Шейла думала о Тернере, ей казалось, что он потерял к ней интерес после первого и единственного поцелуя.
В своих мечтах Шейла вновь перенеслась в тот день, когда он прикоснулся губами к ее губам, но тут же встряхнулась, стараясь взять себя в руки.
— Факс? — крикнула она вслед Эбби.
— Вторая дверь справа в конце коридора.
В этой комнате располагался офис ранчо, и Шейла обнаружила здесь факс. Набрав номер станции, она запустила свои бумаги в аппарат.
В ожидании ответного послания, Шейла присела на стул.
Она опасалась увидеть что-нибудь вроде: «Что это за чушь?» — или еще хуже.
Но вместо этого ответ был таков: «Шейла, это потрясающая работа, лучшее, что ты когда-либо делала!

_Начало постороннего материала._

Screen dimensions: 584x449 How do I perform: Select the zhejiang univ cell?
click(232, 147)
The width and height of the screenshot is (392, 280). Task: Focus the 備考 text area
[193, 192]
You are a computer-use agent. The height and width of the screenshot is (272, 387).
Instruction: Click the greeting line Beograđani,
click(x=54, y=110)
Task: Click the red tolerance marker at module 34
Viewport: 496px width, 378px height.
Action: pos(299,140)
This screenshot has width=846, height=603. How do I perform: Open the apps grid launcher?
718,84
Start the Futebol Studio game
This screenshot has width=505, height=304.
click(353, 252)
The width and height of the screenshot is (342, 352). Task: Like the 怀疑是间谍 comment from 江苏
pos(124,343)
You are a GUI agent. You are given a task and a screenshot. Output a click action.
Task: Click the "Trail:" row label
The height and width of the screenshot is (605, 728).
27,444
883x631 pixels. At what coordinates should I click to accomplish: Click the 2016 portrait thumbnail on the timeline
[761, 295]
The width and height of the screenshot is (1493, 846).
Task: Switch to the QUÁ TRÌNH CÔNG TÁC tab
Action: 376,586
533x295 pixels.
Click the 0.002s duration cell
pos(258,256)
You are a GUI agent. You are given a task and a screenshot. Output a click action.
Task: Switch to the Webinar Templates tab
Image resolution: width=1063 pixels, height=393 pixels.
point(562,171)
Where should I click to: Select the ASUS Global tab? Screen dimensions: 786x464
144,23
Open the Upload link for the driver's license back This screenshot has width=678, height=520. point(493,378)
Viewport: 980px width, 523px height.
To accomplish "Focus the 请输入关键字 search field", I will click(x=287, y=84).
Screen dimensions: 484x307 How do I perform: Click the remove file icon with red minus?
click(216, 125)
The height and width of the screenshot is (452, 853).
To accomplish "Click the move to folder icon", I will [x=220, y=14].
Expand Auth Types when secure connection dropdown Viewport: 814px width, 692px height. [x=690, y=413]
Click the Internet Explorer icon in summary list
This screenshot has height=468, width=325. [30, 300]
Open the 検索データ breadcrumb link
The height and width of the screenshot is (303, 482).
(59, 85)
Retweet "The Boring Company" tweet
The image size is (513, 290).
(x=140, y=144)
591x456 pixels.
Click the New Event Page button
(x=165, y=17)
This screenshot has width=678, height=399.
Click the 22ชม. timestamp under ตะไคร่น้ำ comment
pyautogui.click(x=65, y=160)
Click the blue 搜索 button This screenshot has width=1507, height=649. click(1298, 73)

Следующая тема: «Дружба умерла, но возродилась вновь». Пока». А внизу стояла подпись ее босса.
Шейла смотрела на бумагу, выползающую из аппарата, и чувствовала себя так, будто ее мир покачнулся.
Она даже не знала теперь, что хорошо, а что плохо. Неужели те великолепные песни, над которыми она раньше корпела изо всех сил, никто, кроме нее, не оценил?
Но, возможно, в новых песнях было что-то другое? Возможно, чувство, поселившееся в ее душе, чувство свободы, единства с небом и землей, возможно, эти чувства проявились в ее песнях. Возможно, чувства, обуревавшие ее в те чудесные мгновения, когда его губы коснулись ее губ, словно приветствуя ее после возвращения из долгого путешествия по пустыне, воплотились в ее песнях. И эти волшебные чувства наполнили их яркими красками, сделали такими же легкими и свободными, как ее душа.
— Что-то не так? — спросила Эбби, когда Шейла вошла в большую светлую кухню.
— Нет, — заверила ее Шейла. — Какой у тебя чудесный дом.
— Он великолепен, правда? Его строил мой папа. У него был настоящий талант. У Тернера тоже есть талант, хотя ты и не заметила этого по его дому. Когда он был ребенком, то часто делал чертежи и рисовал дома. Мы все думали, что когда-нибудь он станет архитектором.
— А он этого хотел? — удивленно спросила Шейла. Ей трудно было представить Тернера другим, не таким, как сейчас. Он казался человеком, который идеально подходил для суровой жизни. Она не могла представить его в деловом костюме.
— Я думаю, да. Садись, давай попьем чайку. Когда родители погибли, у нас почти не было денег. Жизнь в этих местах очень трудна. Иногда их называют Огромными Просторами, а иногда Большой Пустыней.
— Должно быть, очень тяжело, — грустно сказала Шейла, — потерять обоих родителей сразу в таком юном возрасте. Сколько вам было лет?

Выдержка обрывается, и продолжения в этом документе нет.